Selection
┌──

Asymptotic Expansion for a Differential Equation with a Small Parameter

[haywood]

What would be the leading order match asymptotic expansion for the following differential equation?
\epsilon y'' = f(x) - y'where f(x) is continuous, \epsilon<<1
and y(0) = 0, y(1) = 1

Thanks in advance,
A.Haywood

 

[HallsofIvy]

First, what is an "asymptotic expansion", both in general and for this particular problem? Then what is meant by a "leading order match"?

 

[haywood]

Firstly, thank you for your response.
To the best of my knowledge, an asymptotic expansion is in general defined this way:

1. First, an asymptotic sequence is formed from functions called scale, or gauge, or basis functions, denoted \phi_{1}\phi_{2},.... These functions are well-ordered, which means that \phi_{n}=o(\phi_{m}) as some \epsilon (epsilon)gets really really small for all m and n that satisfy m<n

2. Now, if \phi_{1}\phi_{2},... is an asymptotic sequence, then f(epsilon) has an asymptotic expansion to n terms, with respect to this sequence, if and only if

f = {^m}\sum_{k=1} a_{k}\phi_{k}(\epsilon)+o(\phi_{m}) for m=1,...,n as epsilon gets really really small towards like 0. The a_{k} are independent of \epsilon.

└──

Available data
┌──

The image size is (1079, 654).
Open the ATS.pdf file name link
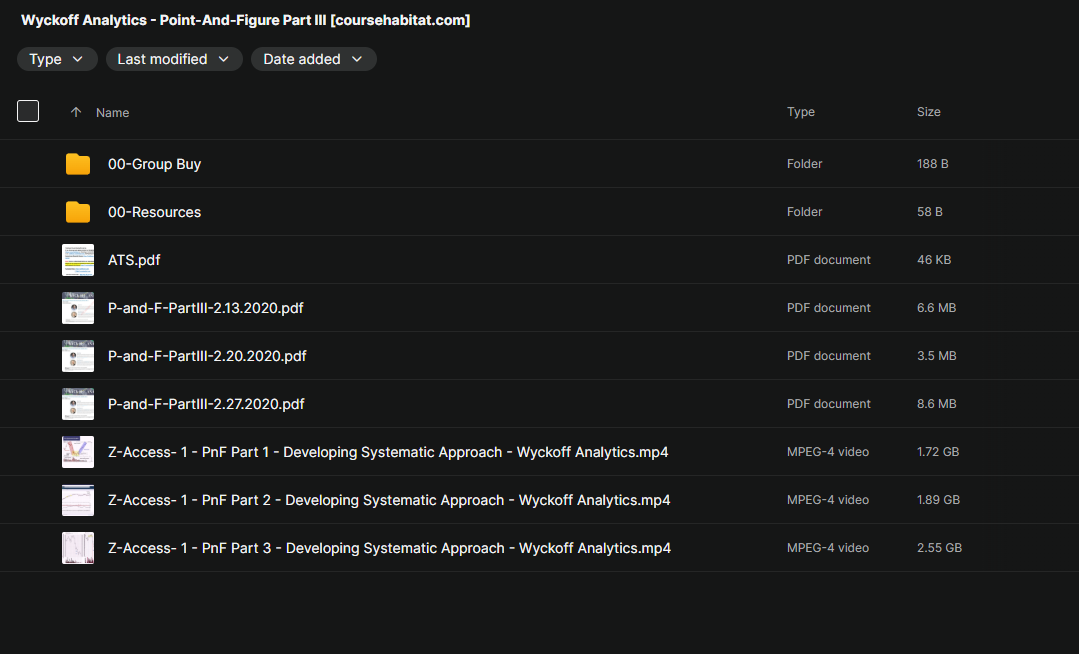[134, 260]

└──

Problems
a – Sum up the thread on asymptotic expansion in two sentences.
b – Carry on the thread on asymptotic expansion from the point where it stops.
The lines are separate material.

In response
a – A poster named haywood asks for the leading order match asymptotic expansion of εy'' = f(x) − y', where f(x) is continuous, ε is much less than 1, y(0) = 0 and y(1) = 1. When HallsofIvy asks what an asymptotic expansion and a leading order match are, haywood explains that an asymptotic sequence is built from well-ordered scale or gauge functions, and that f(ε) has an asymptotic expansion to n terms if it equals a sum of those functions times coefficients independent of ε, plus a smaller remainder, as ε shrinks toward 0.

b –
Finally, all this enables us to write f~a_{1}\phi_{1}(\epsilon)+a_{2}\phi_{2}(\epsilon)+...+a_{n}\phi_{n}(\epsilon) as \epsilon\rightarrow 0. Here, the ~ denotes asymptotic.


Whew! Now, for this particular problem... I think the procedure is to find the outer solution away from the boundary layer (reduce given original equation by setting \epsilon = 0), and then the inner solution near the boundary layer (in this case near x=0) and then push both towards each other into an overlap region in which they are supposed to match!

I have started on the outer problem thus far:
y' = f(x) so y(x) = \int f(x)dx and now what do I do with this integral?

Thanks again!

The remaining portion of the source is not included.